[Tutor] symbol encoding and processing problem

Kent Johnson kent37 at tds.net
Wed Oct 17 18:53:26 CEST 2007


Evert Rol wrote:
>>>  >>> print unicode("125° 15' 5.55''", 'utf-8')
>>> UnicodeEncodeError: 'ascii' codec can't encode character u'\xb0' in  
>>> position 3: ordinal not in range(128)
>>
>> This is the same as the first encode error.
> 
> This is the thing I don't get; or only partly: I'm sending a utf-8 
> encoded string to print.

No, you are sending a unicode string to print.
   unicode("125° 15' 5.55''", 'utf-8')
means the same as
   "125° 15' 5.55''".decode('utf-8')
which is, "create a unicode string from this utf-8-encoded byte string". 
Once you have decoded to Unicode it is no longer utf-8.
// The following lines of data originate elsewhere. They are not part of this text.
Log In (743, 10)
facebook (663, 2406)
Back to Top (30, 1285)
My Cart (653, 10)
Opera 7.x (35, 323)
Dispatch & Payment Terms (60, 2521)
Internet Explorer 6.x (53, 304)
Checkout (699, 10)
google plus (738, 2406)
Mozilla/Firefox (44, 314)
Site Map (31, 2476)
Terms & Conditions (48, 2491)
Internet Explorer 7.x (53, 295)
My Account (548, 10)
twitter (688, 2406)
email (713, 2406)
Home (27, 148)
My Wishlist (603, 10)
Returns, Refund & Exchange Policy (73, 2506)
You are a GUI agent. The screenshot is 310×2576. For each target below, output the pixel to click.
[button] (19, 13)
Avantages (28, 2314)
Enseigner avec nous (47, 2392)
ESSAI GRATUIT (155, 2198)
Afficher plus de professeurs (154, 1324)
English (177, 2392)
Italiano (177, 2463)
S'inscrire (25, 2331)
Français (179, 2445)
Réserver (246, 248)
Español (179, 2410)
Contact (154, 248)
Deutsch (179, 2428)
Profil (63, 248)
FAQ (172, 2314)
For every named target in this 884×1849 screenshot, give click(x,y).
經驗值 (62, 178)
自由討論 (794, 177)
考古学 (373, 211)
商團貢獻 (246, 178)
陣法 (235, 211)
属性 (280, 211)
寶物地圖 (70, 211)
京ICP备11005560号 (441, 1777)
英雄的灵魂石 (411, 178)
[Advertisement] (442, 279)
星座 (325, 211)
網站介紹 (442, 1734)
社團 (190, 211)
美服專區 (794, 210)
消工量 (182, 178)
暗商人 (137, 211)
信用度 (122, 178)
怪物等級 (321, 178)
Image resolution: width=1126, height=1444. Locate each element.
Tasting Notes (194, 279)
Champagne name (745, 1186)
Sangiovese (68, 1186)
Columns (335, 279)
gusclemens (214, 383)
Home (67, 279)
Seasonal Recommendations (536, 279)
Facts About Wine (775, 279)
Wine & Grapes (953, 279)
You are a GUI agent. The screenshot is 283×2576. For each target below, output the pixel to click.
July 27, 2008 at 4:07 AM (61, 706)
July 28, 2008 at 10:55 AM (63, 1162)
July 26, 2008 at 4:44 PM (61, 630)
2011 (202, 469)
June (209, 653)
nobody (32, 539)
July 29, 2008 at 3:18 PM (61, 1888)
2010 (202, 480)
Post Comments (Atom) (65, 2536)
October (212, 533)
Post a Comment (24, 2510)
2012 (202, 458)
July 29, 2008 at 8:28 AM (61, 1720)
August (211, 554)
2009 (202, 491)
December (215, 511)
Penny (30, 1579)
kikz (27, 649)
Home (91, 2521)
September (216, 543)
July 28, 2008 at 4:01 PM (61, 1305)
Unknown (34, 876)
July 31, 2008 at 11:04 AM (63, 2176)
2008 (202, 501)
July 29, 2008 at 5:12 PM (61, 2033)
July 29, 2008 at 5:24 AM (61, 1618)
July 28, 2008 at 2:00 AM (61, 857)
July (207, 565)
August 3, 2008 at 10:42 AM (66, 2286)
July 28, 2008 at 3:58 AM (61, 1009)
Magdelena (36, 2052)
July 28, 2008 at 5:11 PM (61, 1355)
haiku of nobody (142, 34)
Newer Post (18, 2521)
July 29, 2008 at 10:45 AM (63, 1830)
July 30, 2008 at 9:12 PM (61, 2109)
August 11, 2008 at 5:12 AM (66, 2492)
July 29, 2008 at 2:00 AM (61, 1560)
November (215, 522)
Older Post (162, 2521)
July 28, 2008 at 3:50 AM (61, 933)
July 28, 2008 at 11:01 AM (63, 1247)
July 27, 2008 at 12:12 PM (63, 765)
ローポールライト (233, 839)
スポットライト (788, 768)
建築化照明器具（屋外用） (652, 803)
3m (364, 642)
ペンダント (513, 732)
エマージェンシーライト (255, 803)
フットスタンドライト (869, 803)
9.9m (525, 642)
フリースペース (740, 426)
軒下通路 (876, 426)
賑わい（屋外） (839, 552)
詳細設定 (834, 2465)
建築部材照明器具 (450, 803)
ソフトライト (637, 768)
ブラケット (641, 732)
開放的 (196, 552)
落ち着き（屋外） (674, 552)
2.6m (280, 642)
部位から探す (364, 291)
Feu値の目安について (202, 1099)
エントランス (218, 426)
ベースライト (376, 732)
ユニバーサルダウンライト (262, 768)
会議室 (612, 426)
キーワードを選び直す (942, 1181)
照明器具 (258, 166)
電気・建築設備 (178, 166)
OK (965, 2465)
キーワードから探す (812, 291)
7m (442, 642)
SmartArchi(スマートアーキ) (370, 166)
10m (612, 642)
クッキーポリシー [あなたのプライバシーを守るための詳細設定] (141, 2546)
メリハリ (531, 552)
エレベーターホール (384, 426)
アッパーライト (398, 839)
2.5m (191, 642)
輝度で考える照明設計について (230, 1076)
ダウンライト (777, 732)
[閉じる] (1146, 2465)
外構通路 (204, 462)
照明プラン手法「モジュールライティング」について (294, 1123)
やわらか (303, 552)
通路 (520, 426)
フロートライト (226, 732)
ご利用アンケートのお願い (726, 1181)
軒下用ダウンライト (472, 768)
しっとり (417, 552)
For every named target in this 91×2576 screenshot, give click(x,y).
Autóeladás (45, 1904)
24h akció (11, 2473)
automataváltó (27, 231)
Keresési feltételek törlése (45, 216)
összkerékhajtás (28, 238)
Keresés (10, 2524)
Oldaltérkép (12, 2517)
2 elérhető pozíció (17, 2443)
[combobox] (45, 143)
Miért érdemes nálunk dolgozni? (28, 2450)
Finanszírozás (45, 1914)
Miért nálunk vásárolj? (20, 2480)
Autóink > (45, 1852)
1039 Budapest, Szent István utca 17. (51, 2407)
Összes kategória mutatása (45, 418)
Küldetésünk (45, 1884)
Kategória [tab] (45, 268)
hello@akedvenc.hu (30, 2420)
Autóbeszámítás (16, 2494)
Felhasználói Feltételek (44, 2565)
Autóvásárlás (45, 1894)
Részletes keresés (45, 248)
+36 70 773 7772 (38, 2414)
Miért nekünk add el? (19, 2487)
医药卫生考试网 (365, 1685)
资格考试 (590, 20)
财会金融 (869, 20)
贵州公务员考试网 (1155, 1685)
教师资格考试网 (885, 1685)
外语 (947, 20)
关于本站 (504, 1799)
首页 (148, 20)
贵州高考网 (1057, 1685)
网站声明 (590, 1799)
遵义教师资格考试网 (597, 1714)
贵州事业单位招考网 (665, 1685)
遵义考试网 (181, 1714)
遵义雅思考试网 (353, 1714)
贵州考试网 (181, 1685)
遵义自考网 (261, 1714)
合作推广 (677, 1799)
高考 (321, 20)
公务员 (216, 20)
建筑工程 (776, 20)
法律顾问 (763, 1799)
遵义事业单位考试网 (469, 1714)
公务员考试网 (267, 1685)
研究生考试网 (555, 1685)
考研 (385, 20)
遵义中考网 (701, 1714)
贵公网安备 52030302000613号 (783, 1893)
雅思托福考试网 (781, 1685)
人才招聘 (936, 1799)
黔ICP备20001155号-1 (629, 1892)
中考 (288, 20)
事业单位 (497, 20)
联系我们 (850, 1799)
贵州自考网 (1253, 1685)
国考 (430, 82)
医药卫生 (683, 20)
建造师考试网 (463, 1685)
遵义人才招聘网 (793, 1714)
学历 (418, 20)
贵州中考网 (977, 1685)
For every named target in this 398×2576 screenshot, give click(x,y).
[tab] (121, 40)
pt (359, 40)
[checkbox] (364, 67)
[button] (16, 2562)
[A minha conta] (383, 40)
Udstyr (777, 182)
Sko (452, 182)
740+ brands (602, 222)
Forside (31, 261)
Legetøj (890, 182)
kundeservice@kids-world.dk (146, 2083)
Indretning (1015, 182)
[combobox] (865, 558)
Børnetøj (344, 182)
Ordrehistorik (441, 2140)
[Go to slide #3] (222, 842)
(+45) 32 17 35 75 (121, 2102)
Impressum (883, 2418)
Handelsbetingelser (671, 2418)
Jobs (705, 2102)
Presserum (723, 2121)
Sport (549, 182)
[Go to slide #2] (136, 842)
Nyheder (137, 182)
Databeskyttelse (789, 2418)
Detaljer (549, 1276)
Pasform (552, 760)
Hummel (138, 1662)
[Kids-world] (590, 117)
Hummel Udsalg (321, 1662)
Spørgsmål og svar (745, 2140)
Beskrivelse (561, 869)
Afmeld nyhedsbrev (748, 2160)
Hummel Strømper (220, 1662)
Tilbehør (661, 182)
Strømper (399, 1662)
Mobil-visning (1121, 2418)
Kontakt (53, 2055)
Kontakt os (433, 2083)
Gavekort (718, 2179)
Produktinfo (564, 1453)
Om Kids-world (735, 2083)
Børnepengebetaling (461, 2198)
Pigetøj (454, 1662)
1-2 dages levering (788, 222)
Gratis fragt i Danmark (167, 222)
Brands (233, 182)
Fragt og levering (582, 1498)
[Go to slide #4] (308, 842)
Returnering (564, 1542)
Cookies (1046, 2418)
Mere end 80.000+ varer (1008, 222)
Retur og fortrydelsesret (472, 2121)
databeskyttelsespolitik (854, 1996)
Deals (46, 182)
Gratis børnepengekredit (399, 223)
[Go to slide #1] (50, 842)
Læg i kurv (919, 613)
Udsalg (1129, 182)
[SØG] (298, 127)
> print apparently ignores that, and still tries 
> to print things using ascii encoding. If I'm correct in that assessment, 
> then why would print ignore that?

print just knows that you want to print a unicode string. stdout is 
byte-oriented so the unicode chars have to be converted to a byte 
stream. This is done by encoding with sys.getdefaultencoding(), i.e.
   print unicode("125° 15' 5.55''", 'utf-8')
is the same as
   print u"125° 15' 5.55''"
which is the same as
   print u"125° 15' 5.55''".encode(sys.getdefaultencoding())

> Ie, use encode('utf-8') where necessary?

Yes.

> But I did see some examples pass by using
> 
>   import sys
>   sys.setdefaultencoding('utf-8')

Yes, that will make the examples pass, it just isn't the recommended 
solution.

> Oh well, in general I tend to play long enough with things like this 
> that 1) I get it (script) working, and 2) I have a decent feeling (90%) 
> that I actually understand what is going on, and why other things 
> failed. Which is roughly where I am now ;-).

The key thing is to realize that there are implicit conversions between 
str and unicode and they will break if the data is not ascii. The best 
fix is to make the conversions explicit by providing the correct encoding.